AVAILABLE DATA below:

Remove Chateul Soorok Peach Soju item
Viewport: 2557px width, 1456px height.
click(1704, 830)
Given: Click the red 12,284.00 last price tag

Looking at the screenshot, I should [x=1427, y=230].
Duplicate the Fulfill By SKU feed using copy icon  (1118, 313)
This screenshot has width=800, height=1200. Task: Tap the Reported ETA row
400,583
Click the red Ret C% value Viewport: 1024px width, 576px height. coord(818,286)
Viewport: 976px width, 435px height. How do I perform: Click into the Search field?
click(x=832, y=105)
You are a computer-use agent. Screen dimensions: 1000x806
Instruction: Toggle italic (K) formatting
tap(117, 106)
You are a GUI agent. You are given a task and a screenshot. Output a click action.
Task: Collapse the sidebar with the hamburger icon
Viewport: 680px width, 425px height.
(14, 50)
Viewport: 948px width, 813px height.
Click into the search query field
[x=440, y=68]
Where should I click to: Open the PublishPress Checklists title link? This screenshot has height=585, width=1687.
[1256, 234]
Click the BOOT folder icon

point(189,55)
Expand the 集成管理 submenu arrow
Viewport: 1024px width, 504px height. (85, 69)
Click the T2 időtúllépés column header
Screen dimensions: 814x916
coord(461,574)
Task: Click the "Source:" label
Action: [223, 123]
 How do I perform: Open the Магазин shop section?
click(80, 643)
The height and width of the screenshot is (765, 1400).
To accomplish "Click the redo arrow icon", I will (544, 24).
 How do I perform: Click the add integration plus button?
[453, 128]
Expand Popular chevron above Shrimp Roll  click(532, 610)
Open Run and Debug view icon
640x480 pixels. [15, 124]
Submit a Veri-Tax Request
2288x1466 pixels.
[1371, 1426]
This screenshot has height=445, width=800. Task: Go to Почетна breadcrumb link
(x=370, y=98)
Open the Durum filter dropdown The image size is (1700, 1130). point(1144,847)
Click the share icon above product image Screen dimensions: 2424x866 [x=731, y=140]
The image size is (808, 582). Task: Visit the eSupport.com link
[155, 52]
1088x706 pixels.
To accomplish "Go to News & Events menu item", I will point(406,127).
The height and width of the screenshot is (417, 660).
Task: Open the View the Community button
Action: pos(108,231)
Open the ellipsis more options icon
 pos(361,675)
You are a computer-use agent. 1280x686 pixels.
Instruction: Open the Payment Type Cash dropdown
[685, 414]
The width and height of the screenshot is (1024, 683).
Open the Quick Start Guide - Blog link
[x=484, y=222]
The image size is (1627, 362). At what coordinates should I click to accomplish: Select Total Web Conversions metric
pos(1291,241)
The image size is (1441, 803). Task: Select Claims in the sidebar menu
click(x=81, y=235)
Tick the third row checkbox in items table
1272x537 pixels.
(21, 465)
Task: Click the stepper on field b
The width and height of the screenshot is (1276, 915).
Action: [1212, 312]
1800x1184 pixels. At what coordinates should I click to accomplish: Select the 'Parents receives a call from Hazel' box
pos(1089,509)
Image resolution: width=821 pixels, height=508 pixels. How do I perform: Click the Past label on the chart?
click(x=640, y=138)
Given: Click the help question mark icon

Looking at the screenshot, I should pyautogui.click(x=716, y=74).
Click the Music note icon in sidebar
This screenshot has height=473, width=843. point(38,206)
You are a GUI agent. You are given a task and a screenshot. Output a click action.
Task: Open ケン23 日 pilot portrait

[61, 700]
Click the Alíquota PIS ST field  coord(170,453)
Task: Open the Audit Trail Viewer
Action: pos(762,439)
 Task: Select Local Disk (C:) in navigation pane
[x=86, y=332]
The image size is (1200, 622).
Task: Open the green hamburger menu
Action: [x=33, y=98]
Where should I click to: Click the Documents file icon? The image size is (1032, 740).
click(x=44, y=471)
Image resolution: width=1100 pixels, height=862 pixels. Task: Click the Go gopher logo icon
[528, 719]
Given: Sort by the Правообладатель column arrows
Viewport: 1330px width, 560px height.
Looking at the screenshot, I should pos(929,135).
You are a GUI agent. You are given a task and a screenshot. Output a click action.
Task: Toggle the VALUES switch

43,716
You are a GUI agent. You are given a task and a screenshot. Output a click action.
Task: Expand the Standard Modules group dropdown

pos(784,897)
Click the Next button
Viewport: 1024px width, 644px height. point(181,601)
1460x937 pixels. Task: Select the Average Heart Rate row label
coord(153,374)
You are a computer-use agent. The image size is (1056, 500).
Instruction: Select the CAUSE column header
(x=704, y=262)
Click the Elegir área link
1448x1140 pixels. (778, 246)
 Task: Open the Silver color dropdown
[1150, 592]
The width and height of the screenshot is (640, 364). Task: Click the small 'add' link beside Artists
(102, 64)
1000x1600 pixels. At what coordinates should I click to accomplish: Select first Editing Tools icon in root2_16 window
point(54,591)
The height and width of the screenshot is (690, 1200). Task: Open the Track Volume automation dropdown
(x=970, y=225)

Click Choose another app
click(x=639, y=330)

End of AVAILABLE DATA.

▸ WHAT TO WORK ON: Word for word, restate the lines above.

▸ ANSWER FOR THE TASK:
Remove Chateul Soorok Peach Soju item
Viewport: 2557px width, 1456px height.
click(1704, 830)
Given: Click the red 12,284.00 last price tag

Looking at the screenshot, I should [x=1427, y=230].
Duplicate the Fulfill By SKU feed using copy icon  (1118, 313)
This screenshot has width=800, height=1200. Task: Tap the Reported ETA row
400,583
Click the red Ret C% value Viewport: 1024px width, 576px height. coord(818,286)
Viewport: 976px width, 435px height. How do I perform: Click into the Search field?
click(x=832, y=105)
You are a computer-use agent. Screen dimensions: 1000x806
Instruction: Toggle italic (K) formatting
tap(117, 106)
You are a GUI agent. You are given a task and a screenshot. Output a click action.
Task: Collapse the sidebar with the hamburger icon
Viewport: 680px width, 425px height.
(14, 50)
Viewport: 948px width, 813px height.
Click into the search query field
[x=440, y=68]
Where should I click to: Open the PublishPress Checklists title link? This screenshot has height=585, width=1687.
[1256, 234]
Click the BOOT folder icon

point(189,55)
Expand the 集成管理 submenu arrow
Viewport: 1024px width, 504px height. (85, 69)
Click the T2 időtúllépés column header
Screen dimensions: 814x916
coord(461,574)
Task: Click the "Source:" label
Action: [223, 123]
 How do I perform: Open the Магазин shop section?
click(80, 643)
The height and width of the screenshot is (765, 1400).
To accomplish "Click the redo arrow icon", I will (544, 24).
 How do I perform: Click the add integration plus button?
[453, 128]
Expand Popular chevron above Shrimp Roll  click(532, 610)
Open Run and Debug view icon
640x480 pixels. [15, 124]
Submit a Veri-Tax Request
2288x1466 pixels.
[1371, 1426]
This screenshot has height=445, width=800. Task: Go to Почетна breadcrumb link
(x=370, y=98)
Open the Durum filter dropdown The image size is (1700, 1130). point(1144,847)
Click the share icon above product image Screen dimensions: 2424x866 [x=731, y=140]
The image size is (808, 582). Task: Visit the eSupport.com link
[155, 52]
1088x706 pixels.
To accomplish "Go to News & Events menu item", I will point(406,127).
The height and width of the screenshot is (417, 660).
Task: Open the View the Community button
Action: pos(108,231)
Open the ellipsis more options icon
 pos(361,675)
You are a computer-use agent. 1280x686 pixels.
Instruction: Open the Payment Type Cash dropdown
[685, 414]
The width and height of the screenshot is (1024, 683).
Open the Quick Start Guide - Blog link
[x=484, y=222]
The image size is (1627, 362). At what coordinates should I click to accomplish: Select Total Web Conversions metric
pos(1291,241)
The image size is (1441, 803). Task: Select Claims in the sidebar menu
click(x=81, y=235)
Tick the third row checkbox in items table
1272x537 pixels.
(21, 465)
Task: Click the stepper on field b
The width and height of the screenshot is (1276, 915).
Action: [1212, 312]
1800x1184 pixels. At what coordinates should I click to accomplish: Select the 'Parents receives a call from Hazel' box
pos(1089,509)
Image resolution: width=821 pixels, height=508 pixels. How do I perform: Click the Past label on the chart?
click(x=640, y=138)
Given: Click the help question mark icon

Looking at the screenshot, I should pyautogui.click(x=716, y=74).
Click the Music note icon in sidebar
This screenshot has height=473, width=843. point(38,206)
You are a GUI agent. You are given a task and a screenshot. Output a click action.
Task: Open ケン23 日 pilot portrait

[61, 700]
Click the Alíquota PIS ST field  coord(170,453)
Task: Open the Audit Trail Viewer
Action: pos(762,439)
 Task: Select Local Disk (C:) in navigation pane
[x=86, y=332]
The image size is (1200, 622).
Task: Open the green hamburger menu
Action: [x=33, y=98]
Where should I click to: Click the Documents file icon? The image size is (1032, 740).
click(x=44, y=471)
Image resolution: width=1100 pixels, height=862 pixels. Task: Click the Go gopher logo icon
[528, 719]
Given: Sort by the Правообладатель column arrows
Viewport: 1330px width, 560px height.
Looking at the screenshot, I should pos(929,135).
You are a GUI agent. You are given a task and a screenshot. Output a click action.
Task: Toggle the VALUES switch

43,716
You are a GUI agent. You are given a task and a screenshot. Output a click action.
Task: Expand the Standard Modules group dropdown

pos(784,897)
Click the Next button
Viewport: 1024px width, 644px height. point(181,601)
1460x937 pixels. Task: Select the Average Heart Rate row label
coord(153,374)
You are a computer-use agent. The image size is (1056, 500).
Instruction: Select the CAUSE column header
(x=704, y=262)
Click the Elegir área link
1448x1140 pixels. (778, 246)
 Task: Open the Silver color dropdown
[1150, 592]
The width and height of the screenshot is (640, 364). Task: Click the small 'add' link beside Artists
(102, 64)
1000x1600 pixels. At what coordinates should I click to accomplish: Select first Editing Tools icon in root2_16 window
point(54,591)
The height and width of the screenshot is (690, 1200). Task: Open the Track Volume automation dropdown
(x=970, y=225)

Click Choose another app
click(x=639, y=330)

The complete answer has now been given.